Simplify a quotient of monomials using index laws: Evaluate 6a^3 b^3 c^2 ÷ 2a b^2 c.

Difficulty: Easy

3a^2 b c
3a b^2 c
3a^2 b^2 c^2
3a^3 b^3 c^3

Correct Answer: 3a^2 b c

Explanation:

Introduction / Context:
This is a straightforward monomial simplification using exponent subtraction for like bases and coefficient division. Such manipulations are routine in algebraic simplification before factorization or substitution steps.

Given Data / Assumptions:

Expression: (6a^3 b^3 c^2) / (2a b^2 c).

Concept / Approach:
For like bases, a^m / a^n = a^(m−n).

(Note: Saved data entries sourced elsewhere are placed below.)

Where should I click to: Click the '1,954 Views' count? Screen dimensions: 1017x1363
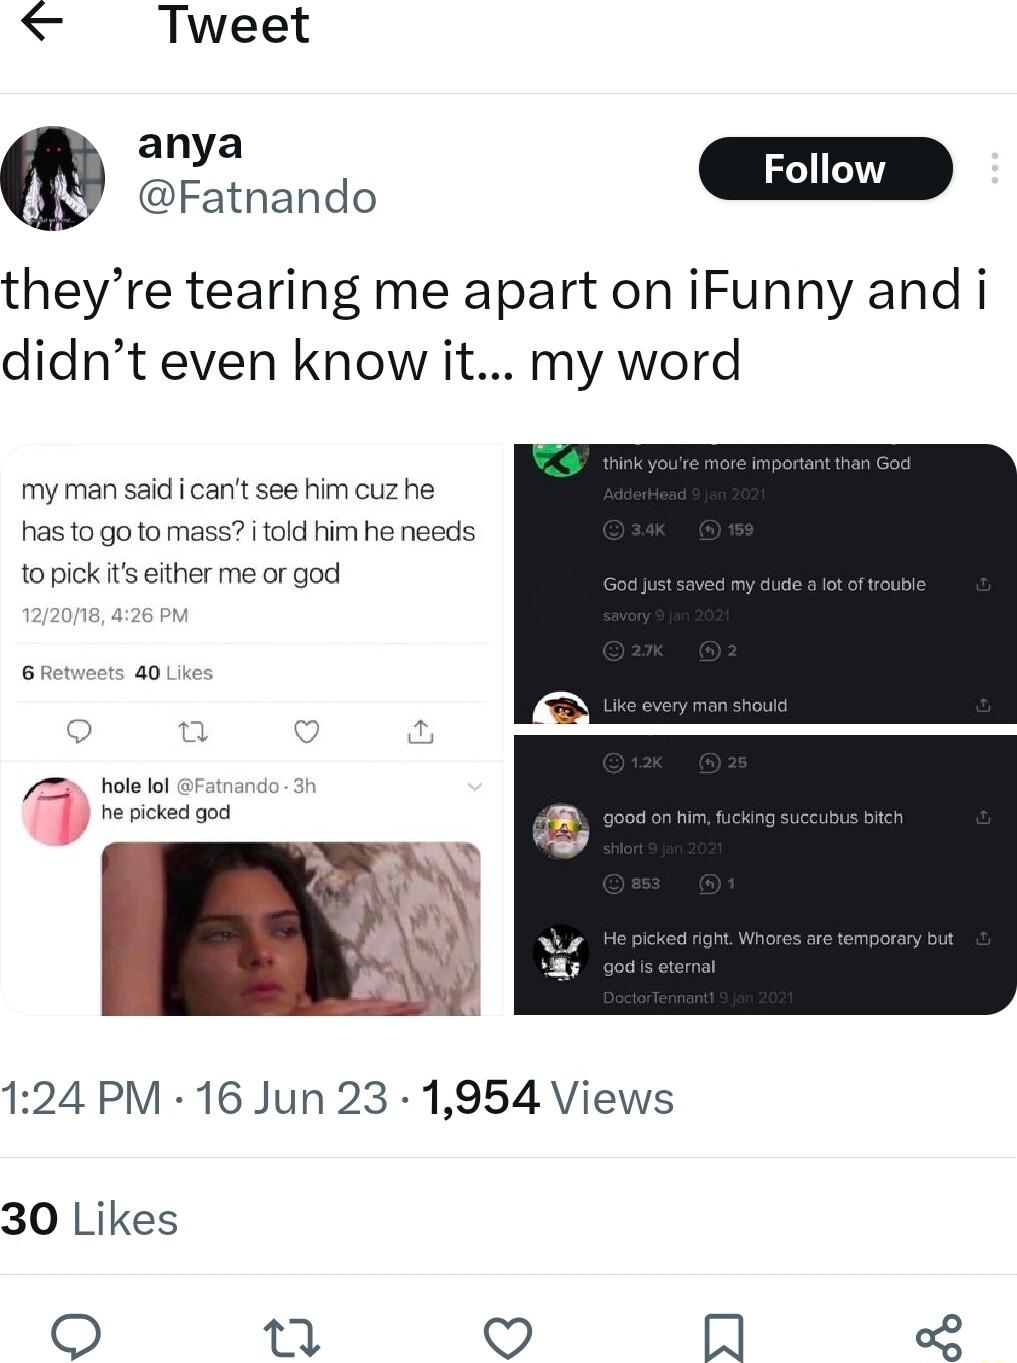click(x=545, y=1097)
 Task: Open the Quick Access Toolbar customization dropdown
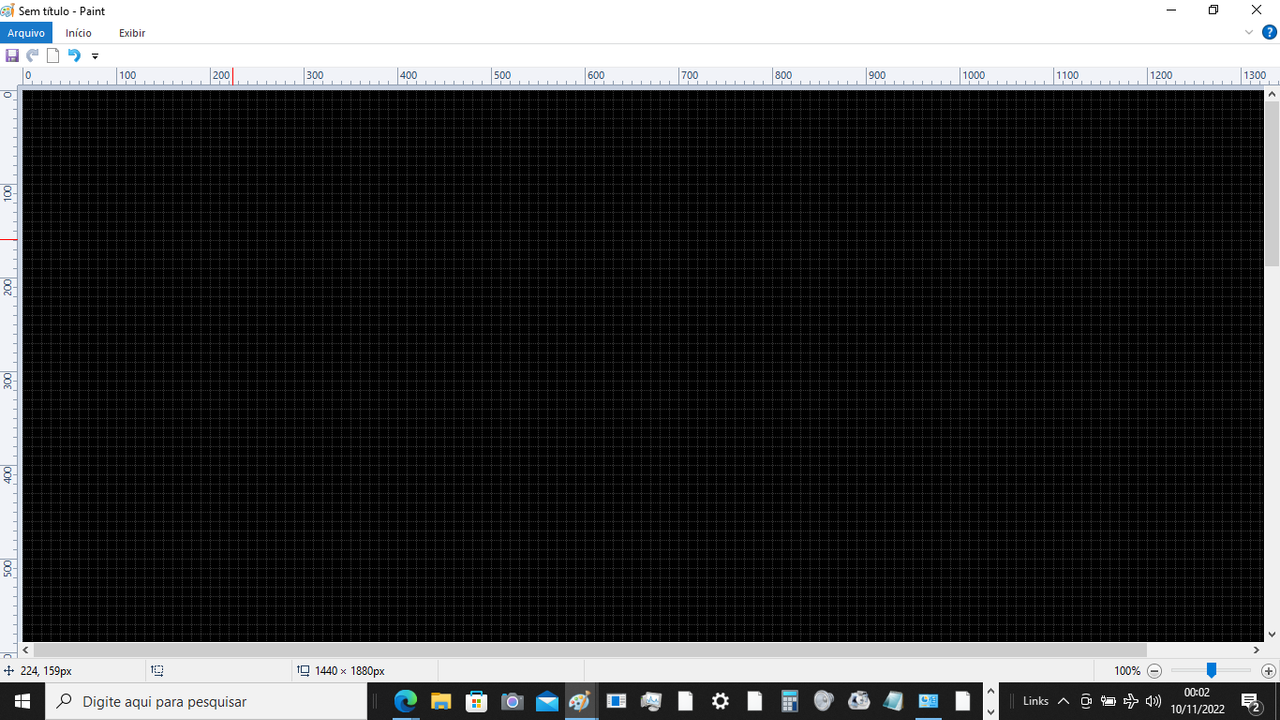[x=94, y=56]
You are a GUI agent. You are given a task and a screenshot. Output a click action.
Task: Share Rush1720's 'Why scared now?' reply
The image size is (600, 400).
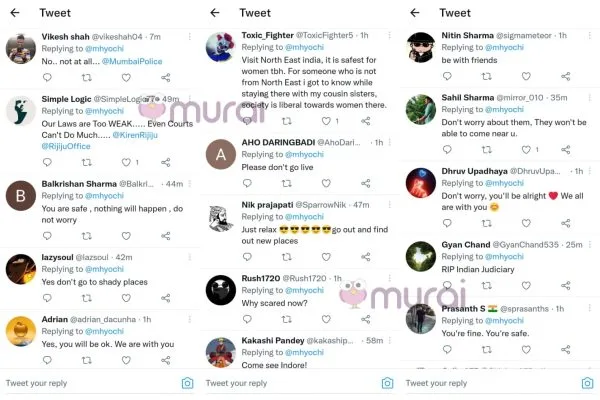(x=365, y=319)
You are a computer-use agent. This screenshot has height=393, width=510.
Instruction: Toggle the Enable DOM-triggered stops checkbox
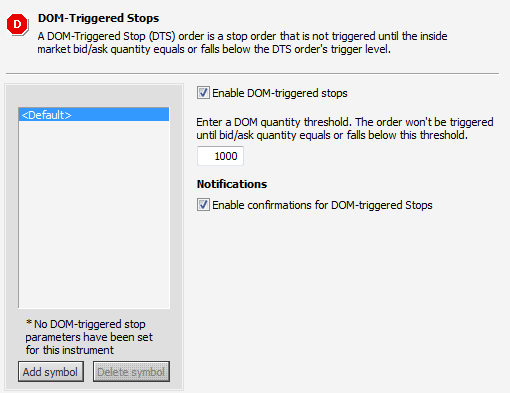(203, 93)
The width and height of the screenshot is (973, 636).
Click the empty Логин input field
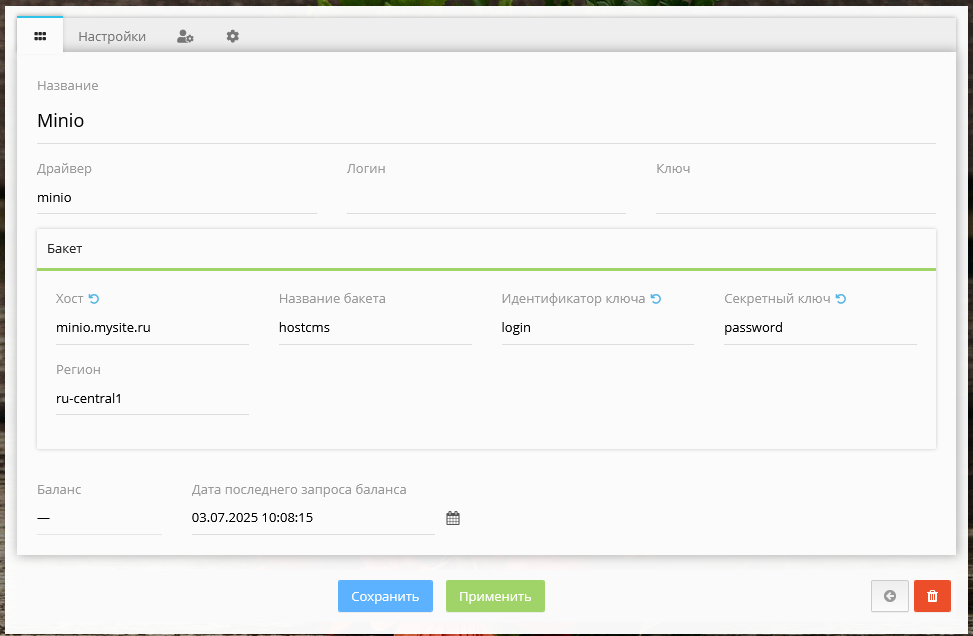pos(486,198)
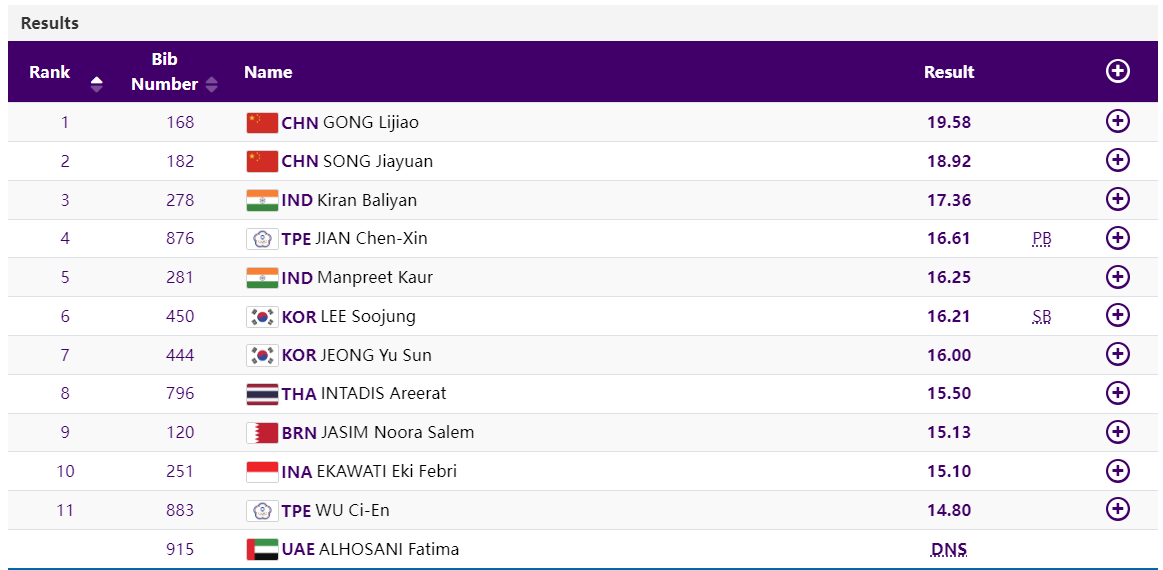Expand SONG Jiayuan's result row
The height and width of the screenshot is (570, 1163).
tap(1117, 161)
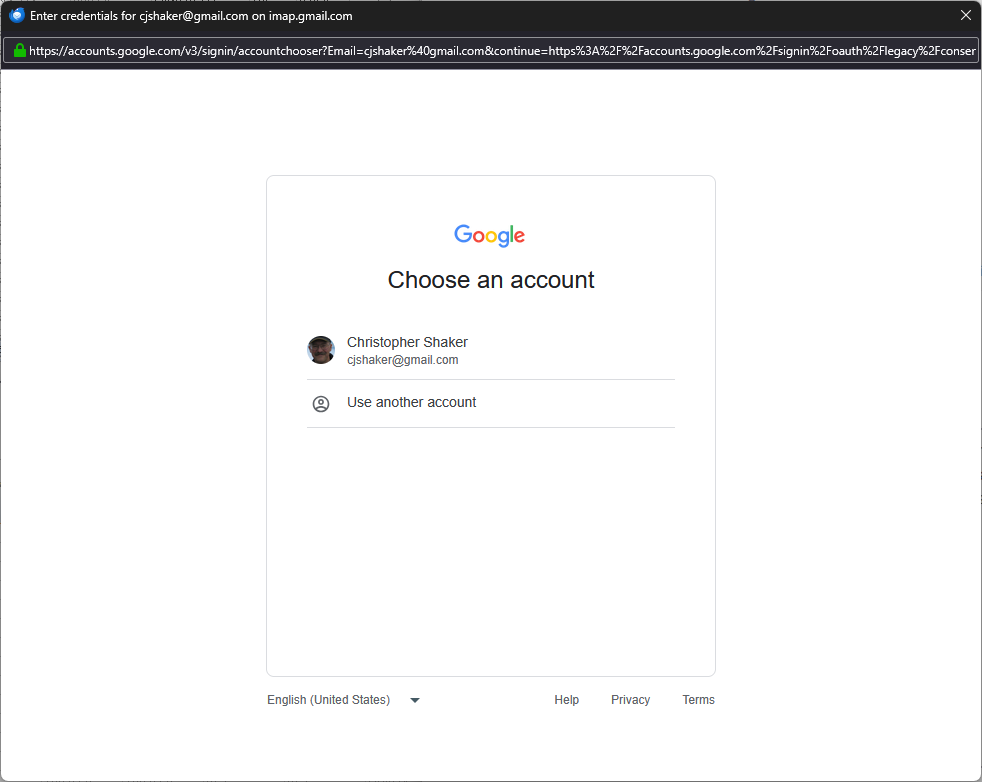
Task: Click the person icon beside Use another account
Action: (x=321, y=404)
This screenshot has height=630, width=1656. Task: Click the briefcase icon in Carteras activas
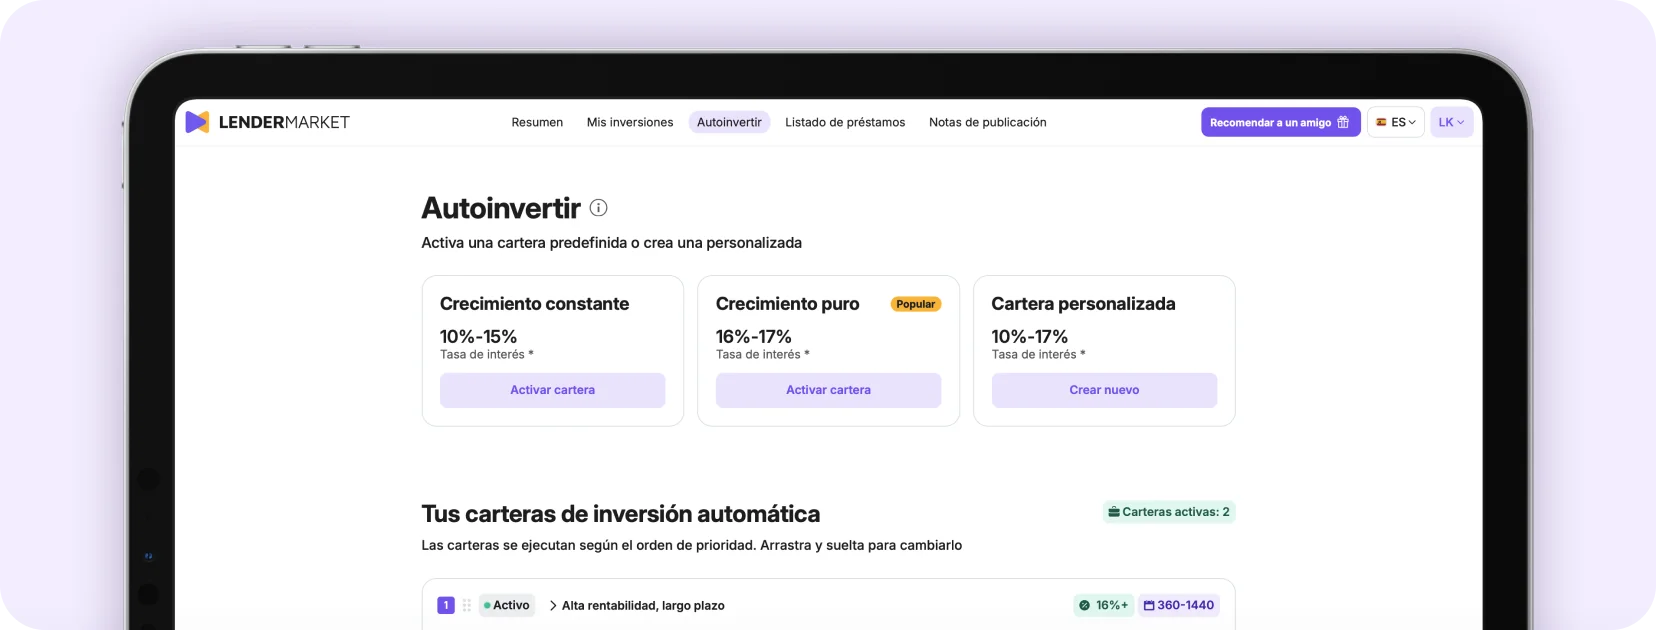tap(1114, 512)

Also divide numeric coefficients: 6/2 = 3.

Step-by-Step Solution:

Coefficient: 6 ÷ 2 = 3.a-exponent: a^(3−1) = a^2.b-exponent: b^(3−2) = b.c-exponent: c^(2−1) = c.Result: 3a^2 b c.

Verification / Alternative check:
Plug small values (e.g., a=b=c=2): LHS = 6*8*8*4 / (2*2*4*2) = 1536 / 32 = 48; RHS = 3*(4)*2*2 = 48. Matches.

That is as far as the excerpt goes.